Four Penn faculty members were awarded the 2023 John Simon Guggenheim Memorial Foundation fellowship.
Penn professors Ezekiel Emanuel, Heather Love, Jennifer Morton, and Projit Mukharji were chosen from around 3,000 applications for their distinguished scholarship in various subject areas and artistic fields.
Emanuel — who teaches in the Perelman School of Medicine and the Wharton School — is one of two Guggenheim fellows for medicine and health. He is a renowned oncologist, bioethicist, and senior associate at the Center for American Progress. Emanuel also serves as Penn's Vice Provost for Global Initiatives and a chair at the Department of Medical Ethics and Health Policy.
His upcoming project, Creative Rejuvenation, seeks to answer how one can catalyze structural change and institutional Rejuvenation. During his time off next semester, he aims to use the resources provided by the Guggenheim Fellowship to write a book addressing the question using his expertise in the American healthcare system.
"Business has a mechanism of getting rid of organizations that don't stay nimble, that don't improve, but you can't destroy a health system,” Emanuel told The Daily Pennsylvanian.
Love — an English professor in the College — received the fellowship for literary criticism. She has previously authored two books: "Feeling Backward: Loss and the Politics of Queer History" and "Underdogs: Social Deviance and Queer Theory."
Her project as a Guggenheim Fellow will be a new book titled "To Be Real: The Passion of the Self in Queer Writing."
"My work is all in the history of sexuality and queer theory," Love said.
"To Be Real" will analyze queer writers' usage of personal anecdotes and the first person. It will also explore personal revelation and its capacity to impact discourse. Love will address the history of this experimentative writing style and the impacts of academic anecdote writing in moments of crisis.
Morton, a Presidential Penn Compact Associate Professor of Philosophy, received the Guggenheim fellowship for philosophy. Morton also works in Penn's Graduate School of Education and is a senior fellow at the University of Wisconsin-Madison's Center for Ethics and Education. She also authored the multi-awarded book, "Moving Up Without Losing Your Way: The Ethical Costs of Upward Mobility."
Next year, she will serve as a fellow at Stanford's Center for Advanced Study in the Behavioral Sciences. Her next project will explore how poverty affects how people exercise their agency.
"My background is in philosophy of action," Morton said. "The project is to look at the empirical work that has been done on poverty in behavioral economics, psychology, and sociology. As a philosopher, I aim to bring these different empirical findings into conversation through an ethical lens."
Mukharji — an associate professor in History and Sociology of Science — is one of three Guggenheim fellows for the history of science, technology, and economics. Mukharji has authored and edited multiple books, most recently "Doctoring Traditions: Ayurveda, Small Technologies, and Braided Sciences."

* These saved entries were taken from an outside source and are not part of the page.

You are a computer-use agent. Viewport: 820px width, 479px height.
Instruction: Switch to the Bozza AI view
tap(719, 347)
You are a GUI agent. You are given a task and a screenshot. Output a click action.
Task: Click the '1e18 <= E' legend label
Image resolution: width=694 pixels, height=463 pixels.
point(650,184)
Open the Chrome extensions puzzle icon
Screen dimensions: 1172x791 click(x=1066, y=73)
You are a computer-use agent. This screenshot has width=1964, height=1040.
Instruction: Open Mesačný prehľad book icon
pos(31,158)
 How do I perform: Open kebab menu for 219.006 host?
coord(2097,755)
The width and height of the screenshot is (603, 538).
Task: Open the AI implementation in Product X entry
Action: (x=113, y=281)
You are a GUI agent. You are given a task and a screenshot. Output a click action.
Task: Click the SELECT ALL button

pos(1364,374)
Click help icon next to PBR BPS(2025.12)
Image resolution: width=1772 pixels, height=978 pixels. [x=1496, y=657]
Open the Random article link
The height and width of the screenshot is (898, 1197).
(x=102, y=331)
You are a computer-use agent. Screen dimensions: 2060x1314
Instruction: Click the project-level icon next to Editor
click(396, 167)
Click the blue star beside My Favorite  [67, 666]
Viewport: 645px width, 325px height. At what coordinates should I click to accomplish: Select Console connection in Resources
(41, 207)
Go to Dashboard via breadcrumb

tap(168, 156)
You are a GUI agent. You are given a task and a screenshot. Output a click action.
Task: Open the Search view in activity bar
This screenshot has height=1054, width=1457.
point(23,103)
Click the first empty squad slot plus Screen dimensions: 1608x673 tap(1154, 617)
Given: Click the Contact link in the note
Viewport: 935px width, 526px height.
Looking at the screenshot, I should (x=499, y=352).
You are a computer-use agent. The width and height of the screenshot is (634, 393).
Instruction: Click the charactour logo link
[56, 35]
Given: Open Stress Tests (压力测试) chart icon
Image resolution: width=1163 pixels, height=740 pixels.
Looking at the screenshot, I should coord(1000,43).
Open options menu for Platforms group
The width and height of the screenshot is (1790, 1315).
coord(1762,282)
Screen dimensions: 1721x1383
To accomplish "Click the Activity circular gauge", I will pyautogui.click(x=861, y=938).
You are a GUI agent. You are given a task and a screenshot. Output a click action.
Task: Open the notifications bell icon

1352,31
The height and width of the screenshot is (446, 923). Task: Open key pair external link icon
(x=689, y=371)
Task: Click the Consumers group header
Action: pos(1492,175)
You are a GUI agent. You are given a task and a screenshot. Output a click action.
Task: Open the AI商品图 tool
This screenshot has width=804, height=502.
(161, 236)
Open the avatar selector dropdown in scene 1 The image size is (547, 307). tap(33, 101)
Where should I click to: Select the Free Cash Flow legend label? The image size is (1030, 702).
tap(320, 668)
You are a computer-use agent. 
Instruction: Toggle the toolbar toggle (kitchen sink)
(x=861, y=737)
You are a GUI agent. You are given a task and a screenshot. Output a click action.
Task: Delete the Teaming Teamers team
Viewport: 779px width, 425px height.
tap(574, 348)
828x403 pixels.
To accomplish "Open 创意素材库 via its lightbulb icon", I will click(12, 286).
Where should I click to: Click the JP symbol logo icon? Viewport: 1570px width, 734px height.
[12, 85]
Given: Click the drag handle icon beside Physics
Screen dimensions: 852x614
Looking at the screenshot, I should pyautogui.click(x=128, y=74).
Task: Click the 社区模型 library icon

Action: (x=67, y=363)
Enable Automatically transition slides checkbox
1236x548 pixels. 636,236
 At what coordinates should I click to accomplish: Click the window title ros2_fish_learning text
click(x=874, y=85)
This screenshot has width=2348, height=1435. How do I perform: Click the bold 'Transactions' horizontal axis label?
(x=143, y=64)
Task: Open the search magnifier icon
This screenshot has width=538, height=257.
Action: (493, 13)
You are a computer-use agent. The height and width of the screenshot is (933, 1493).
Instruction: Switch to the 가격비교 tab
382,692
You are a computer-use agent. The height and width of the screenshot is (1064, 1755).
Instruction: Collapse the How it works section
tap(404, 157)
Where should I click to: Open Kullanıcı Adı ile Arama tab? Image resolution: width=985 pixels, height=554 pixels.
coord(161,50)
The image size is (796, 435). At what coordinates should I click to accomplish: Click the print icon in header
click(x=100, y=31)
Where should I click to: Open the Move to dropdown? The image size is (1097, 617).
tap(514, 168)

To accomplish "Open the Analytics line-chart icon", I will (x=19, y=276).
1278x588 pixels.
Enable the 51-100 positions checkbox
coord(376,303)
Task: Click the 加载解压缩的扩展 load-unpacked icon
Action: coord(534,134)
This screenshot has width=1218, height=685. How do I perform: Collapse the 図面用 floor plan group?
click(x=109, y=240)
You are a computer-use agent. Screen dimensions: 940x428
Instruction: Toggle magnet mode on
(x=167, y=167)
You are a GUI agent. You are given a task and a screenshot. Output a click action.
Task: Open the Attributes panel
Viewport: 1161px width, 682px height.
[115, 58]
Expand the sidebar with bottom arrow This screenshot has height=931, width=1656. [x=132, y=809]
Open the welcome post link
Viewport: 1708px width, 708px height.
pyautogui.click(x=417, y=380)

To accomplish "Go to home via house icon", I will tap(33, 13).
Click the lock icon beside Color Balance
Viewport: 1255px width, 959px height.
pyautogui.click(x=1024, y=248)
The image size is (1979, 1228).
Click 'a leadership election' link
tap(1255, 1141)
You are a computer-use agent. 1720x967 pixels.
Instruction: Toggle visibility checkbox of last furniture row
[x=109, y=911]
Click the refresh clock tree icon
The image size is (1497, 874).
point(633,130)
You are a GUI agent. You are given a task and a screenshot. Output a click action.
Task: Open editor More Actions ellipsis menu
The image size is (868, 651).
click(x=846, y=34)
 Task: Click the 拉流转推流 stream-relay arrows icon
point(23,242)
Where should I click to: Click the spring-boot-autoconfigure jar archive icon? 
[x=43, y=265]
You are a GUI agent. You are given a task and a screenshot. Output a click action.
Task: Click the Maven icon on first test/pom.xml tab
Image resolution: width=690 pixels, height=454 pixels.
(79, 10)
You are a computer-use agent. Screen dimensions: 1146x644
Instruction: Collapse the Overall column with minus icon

Mukharji is passionate about researching the marginalization of people within and through science by examining anti-colonial histories of science.
Former United States senator Simon Guggenheim and his partner Olga founded the John Simon Guggenheim Memorial Foundation in honor of their late 17-year-old son. This fellowship is awarded to mid-career individuals with exceptional, established academic work and promising future endeavors.